Simple désespoir mais pourquoi ?
Peut-on réellement déposer toute la haine, tout le désespoir, toute la souffrance d’une existence sur quelques feuilles de papier ? Je l’ignore, mais c’est pourtant ce que j’entreprend de faire ici, peut-être dans l’idée de pouvoir enfin me confier à quelqu’un, ou tout au moins à quelque chose. Jamais être vivante ne m’apporta plus grand réconfort que le fait d’écrire. Faute de trouver mieux je me suis vite inventée un monde meilleur avec simplement trois coups de stylo. Je n’ai plus jamais prononcé une seule parole inutile pour me consacrer corps et âme à l’écriture. Pour moi, une unique ambition : devenir écrivain, leur prouver que malgré tout le mal qu’ils m’ont fait, ils n’ont pas détruit jusqu’à mes rêves. C’est pour cela que chaque matin j’ai trouvé la force de me lever, de retenir mes larmes, et d’encaisser les coups , c’est dans l’espoir de devenir un jour écrivain. Raconter au monde entier pourquoi j’ai si souvent aspiré à la mort, pourquoi du christianisme j’ai rejoins le satanisme, et leur parler de ce petit bout de chou qui grandit secrètement en moi alors que je n’ai que quinze ans. Je ne sais pas si dans cela mes lecteurs trouveront leur propre intérêt, mais je l’espère car c’est pour eux que je me suis battue, pour leur faire passer mon message, je n’ai, au fond probablement vécu que pour ça.
Certaine que je pourrais porter toute la souffrance du monde en échange du bonheur des gens, j’ai souffert, oh oui j’ai souffert mais les autres aussi.
Nous étions des millions à pleurer sur le rebord d’une fenêtre, des millions à nous sentir seuls et à avoir des regrets. Mais pourquoi n’avons-nous même pas songé à ressembler ces personnes pour changer leur faiblesse en force ? Pourquoi ne nous sommes nous pas consolés mutuellement ?

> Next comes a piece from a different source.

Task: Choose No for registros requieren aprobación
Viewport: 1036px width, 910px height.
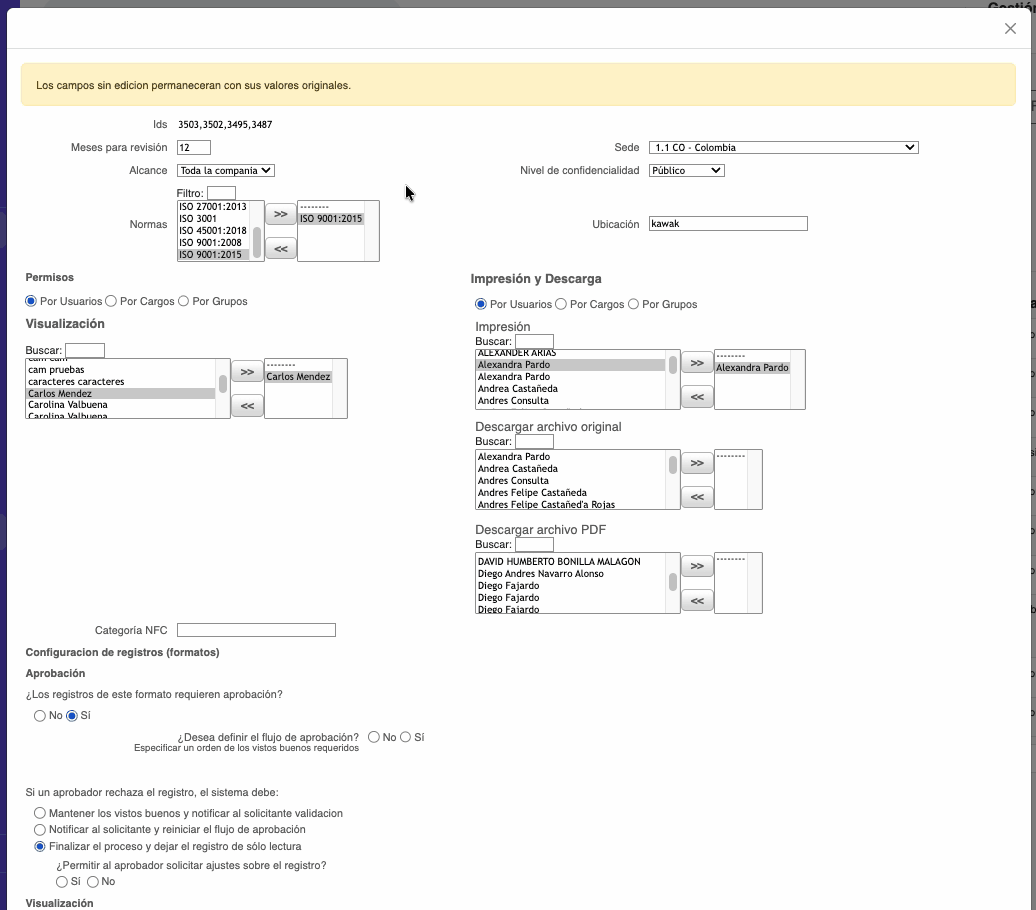Action: click(40, 716)

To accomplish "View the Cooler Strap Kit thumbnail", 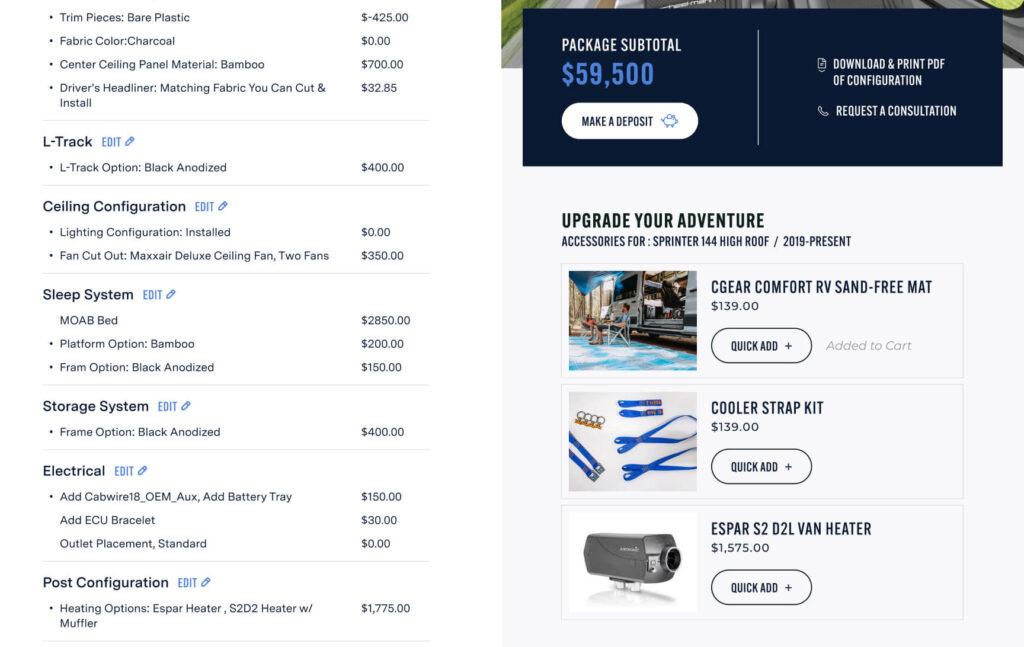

Eh bien parce qu’un Homme qui a mal est avant tout un homme égoïste. Il songe d’abord à sa propre souffrance et hait ceux qui sont heureux. Cet homme ne sait pas que le bonheur ça se mérite…
Moi, j’ai choisi de souffrir à la place de ces millions de personnes, j’ai demandé à être la seule à pleurer sur le rebord d’une fenêtre, et j’ai été assez naïve pour y croire. Que des milliards de larmes peuplent mes paupières ne me dérangeait nullement.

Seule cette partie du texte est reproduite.